Understanding today’s lecture

Can you prove that there are infinitely many primes that are one less than a multiple of six?

If you need a reminder, it would be a good idea to practise running Euclid’s algorithm on some pairs of numbers.

Can you find an integer solution to the equation $10m + 13n = 1$.  Can you find all the integer solutions?  What about $10m + 13n = 7$?

You should be able to find these topics in any introduction to number theory.  I find The Higher Arithmetic, by H. Davenport (published by CUP), to be a very readable treatment of the material, but there are plenty of others (including those mentioned in the Schedules).  Feel free to recommend your favourites in the comments.

Preparation for Lecture 2

Lecture 2 will be another refresher of ideas from Numbers & Sets.  We’ll start with congruence notation (modular arithmetic), when multiplicative inverses exist in modular arithmetic, the result that the integers modulo a prime $p$ form a field, Fermat’s little theorem, and its generalisation to composite moduli (Fermat-Euler).  Since these are again hopefully familiar concepts, I’m going to suggest that you think about how you would explain the ideas to someone who doesn’t already know them.  How will you motivate the ideas so that they seem natural to someone who hasn’t seen them before?

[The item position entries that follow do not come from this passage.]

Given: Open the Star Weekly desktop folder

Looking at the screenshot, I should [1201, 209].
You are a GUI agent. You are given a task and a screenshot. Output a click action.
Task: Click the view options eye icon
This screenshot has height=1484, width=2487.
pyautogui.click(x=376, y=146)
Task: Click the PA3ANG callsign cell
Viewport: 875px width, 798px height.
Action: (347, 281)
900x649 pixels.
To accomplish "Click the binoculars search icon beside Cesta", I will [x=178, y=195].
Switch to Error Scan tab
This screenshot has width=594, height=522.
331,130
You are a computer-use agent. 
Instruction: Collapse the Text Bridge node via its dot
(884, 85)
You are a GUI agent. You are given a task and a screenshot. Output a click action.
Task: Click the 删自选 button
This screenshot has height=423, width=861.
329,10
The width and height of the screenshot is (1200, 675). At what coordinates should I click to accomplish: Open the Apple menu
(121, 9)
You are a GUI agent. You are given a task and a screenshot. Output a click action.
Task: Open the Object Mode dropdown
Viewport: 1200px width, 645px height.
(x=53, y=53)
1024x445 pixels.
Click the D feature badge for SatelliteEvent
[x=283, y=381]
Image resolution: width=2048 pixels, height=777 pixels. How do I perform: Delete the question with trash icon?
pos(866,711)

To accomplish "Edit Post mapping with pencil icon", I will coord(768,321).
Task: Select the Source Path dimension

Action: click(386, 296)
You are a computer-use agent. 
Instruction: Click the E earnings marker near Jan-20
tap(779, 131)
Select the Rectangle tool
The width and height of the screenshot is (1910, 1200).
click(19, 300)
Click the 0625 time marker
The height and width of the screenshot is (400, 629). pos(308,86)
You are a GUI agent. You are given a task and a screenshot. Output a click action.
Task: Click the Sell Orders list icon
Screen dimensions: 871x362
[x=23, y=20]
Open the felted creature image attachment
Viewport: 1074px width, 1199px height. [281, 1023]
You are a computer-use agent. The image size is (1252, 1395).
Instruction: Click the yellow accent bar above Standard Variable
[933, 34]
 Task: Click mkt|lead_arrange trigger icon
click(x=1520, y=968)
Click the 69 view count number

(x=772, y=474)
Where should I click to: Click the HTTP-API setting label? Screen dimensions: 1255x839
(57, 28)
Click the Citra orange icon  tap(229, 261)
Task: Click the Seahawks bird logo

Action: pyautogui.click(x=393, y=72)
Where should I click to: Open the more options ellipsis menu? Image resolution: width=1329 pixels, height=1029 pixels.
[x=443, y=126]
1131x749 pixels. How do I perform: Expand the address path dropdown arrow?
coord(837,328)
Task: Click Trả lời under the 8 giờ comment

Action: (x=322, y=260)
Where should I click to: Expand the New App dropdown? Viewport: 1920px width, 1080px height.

We’ll be moving on to new material soon, so you might like to start thinking ahead.  We’re going to study the structure of the multiplicative groups modulo primes $p$, and more generally modulo powers of primes $p^j$.  You might like to play with some examples (with particular primes), to try to get a feel for the structure of these groups.  Maybe you’ll make some conjectures about the structure.  Of course, if you can prove your conjectures then so much the better!